鉄巻は鼻から長いため息を吐くと、首を振って訓練場へ向き直った。
「ヌルいぞ!! 打ち合い100本追加!!」
「「「はい!!」」」
◆
「キミの処分について、だがね。白鳥くん」
「……はい」
革の椅子を鳴かせながら、その男性はでっぷり太ったお腹を揺らして立ち上がる。
市警本部長を前にして、白鳥 正一郎は神妙な顔だった。ジタバタする段階ではないのだ。

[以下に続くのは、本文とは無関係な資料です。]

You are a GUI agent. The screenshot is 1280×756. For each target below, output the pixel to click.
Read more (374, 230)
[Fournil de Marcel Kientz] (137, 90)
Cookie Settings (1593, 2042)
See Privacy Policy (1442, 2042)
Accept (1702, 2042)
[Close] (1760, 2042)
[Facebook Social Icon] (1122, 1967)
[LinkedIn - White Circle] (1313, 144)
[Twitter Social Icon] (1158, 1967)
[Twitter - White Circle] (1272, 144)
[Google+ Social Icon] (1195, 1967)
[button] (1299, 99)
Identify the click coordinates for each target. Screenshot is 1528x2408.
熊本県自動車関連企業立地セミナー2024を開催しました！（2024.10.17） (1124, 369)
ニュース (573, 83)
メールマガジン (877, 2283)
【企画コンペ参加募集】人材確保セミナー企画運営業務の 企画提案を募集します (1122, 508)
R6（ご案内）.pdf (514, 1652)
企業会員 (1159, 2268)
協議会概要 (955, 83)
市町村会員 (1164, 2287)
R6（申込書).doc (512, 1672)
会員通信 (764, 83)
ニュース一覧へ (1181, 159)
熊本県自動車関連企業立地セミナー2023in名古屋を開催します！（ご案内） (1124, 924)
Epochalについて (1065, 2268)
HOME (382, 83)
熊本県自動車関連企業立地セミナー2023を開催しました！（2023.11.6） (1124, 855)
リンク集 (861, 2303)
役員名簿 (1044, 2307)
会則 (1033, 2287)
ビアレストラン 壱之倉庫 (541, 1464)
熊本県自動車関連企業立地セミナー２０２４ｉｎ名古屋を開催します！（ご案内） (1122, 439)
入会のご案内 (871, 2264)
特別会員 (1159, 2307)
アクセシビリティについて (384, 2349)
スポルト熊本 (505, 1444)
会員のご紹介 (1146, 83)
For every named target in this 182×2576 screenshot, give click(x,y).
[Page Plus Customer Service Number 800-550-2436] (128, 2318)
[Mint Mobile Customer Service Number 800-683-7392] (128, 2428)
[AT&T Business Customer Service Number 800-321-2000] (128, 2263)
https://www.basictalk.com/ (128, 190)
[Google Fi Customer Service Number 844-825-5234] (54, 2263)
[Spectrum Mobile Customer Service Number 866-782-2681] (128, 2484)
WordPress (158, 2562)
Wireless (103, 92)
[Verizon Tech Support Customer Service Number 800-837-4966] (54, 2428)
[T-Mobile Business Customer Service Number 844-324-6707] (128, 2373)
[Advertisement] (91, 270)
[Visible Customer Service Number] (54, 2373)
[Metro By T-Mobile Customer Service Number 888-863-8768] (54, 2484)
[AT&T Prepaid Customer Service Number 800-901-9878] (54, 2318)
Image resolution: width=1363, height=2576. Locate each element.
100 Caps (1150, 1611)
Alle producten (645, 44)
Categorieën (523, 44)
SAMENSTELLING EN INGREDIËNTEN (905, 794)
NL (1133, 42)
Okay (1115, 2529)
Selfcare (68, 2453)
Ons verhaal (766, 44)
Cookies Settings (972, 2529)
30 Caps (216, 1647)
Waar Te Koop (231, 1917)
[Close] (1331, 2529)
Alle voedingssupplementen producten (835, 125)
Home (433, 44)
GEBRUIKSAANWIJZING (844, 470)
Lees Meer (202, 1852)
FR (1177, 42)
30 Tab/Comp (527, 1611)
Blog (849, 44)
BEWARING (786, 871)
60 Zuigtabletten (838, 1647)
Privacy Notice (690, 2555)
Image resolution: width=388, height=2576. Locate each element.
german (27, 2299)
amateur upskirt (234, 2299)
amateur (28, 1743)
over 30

「ま、そう硬くならずともよろしい。ただね、色々と、ね。明確に処分するような行動もない“けれども”、という話になっていてね」
「いかなる処分も覚悟しております」
「ウン。キミね、警備部長として……今回の暴走、ね。責任を取らなきゃならない、分かるよね」
「はい」
何度か頷き、本部長はその肥えた顎をさする。
「いったん、キミには辞表を出してもらいたいんだよね。で、こっちで“いやいやそれはやり過ぎだ”と、拒否する形にするから」
「……」
「で、キミを新たなポストにつける。どうかな? 娘さんの手前、これでキミの責任感や働き口も確保してやれると思うんだけどね」
「そこまでの配慮に感謝いたします。ですが、私は警察に残れる器とは思っておりません」
白鳥の、覚悟の言葉。
聞いていたはずの本部長はしかし、自分の爪を見つめている。どこか適当な態度だ。
「んー、そういうのも良いけどね。ハッキリ言うと、いまキミを失うのは結構、痛いんだよね」
「……と、仰りますと?」
「公安から、内部調査員クン、来てたよね。私も受け入れたし、キミのトクタイ嫌いも理解できるけど……」
そこで、太った本部長は顔を上げた。鋭い眼光で、白鳥を見る。
「……なんかね。市警、けっこう、干渉されてるんだよね」
「……」
「うちに干渉するっていうんだから、大きなところだよ。コーポレーションも口出しが多いし、最近は……より国の“中枢”に近いところからも。これじゃ、私の席も近いうちに取られちゃうかもね」
「……それは」
「今回の“シンジカート事変”もそうだけどね。そういう時、少しでもフラットに物事を見られる人間が残っていてほしい。キミはうってつけだ」
白鳥は言葉を探し、飲み込みを繰り返す。あまりにも大きな荷の話が、突如転がり込んだのだ。
本部長は口元だけで笑った。
「今回、キミの暴走も、いい転機になったと言えるね。都合のいいポストに収まってもらえるんだから」
「まさか、これが分かっていて私を……自由にさせていたのですか?」
「ノーコメント。だけど、キミも分かるはずだ。警察が“傀儡”になることの危険さが。……もう一度尋ねよう。私はキミに去ってほしくない。どうだね?」
「……」
白鳥は拳を握りしめる。
市警。コーポレーション。“中枢”。彼はもはや、犯罪者だけを相手にすれば良いのではないのだ。
「……わかりました」
「分かってくれたかね」
「ただし。私はあなたの“席”を護衛する手駒になるのではない。私はあくまで、市民を守る市警を、そのまま生かすために残るのです」
「……ふふ。いいね、白鳥クン。私の見る目も衰えておらん」
言うや否や、白鳥はすぐに懐から辞表を取り出した。
若干目を見開く本部長。彼の目の前の机に、その封筒が置かれた。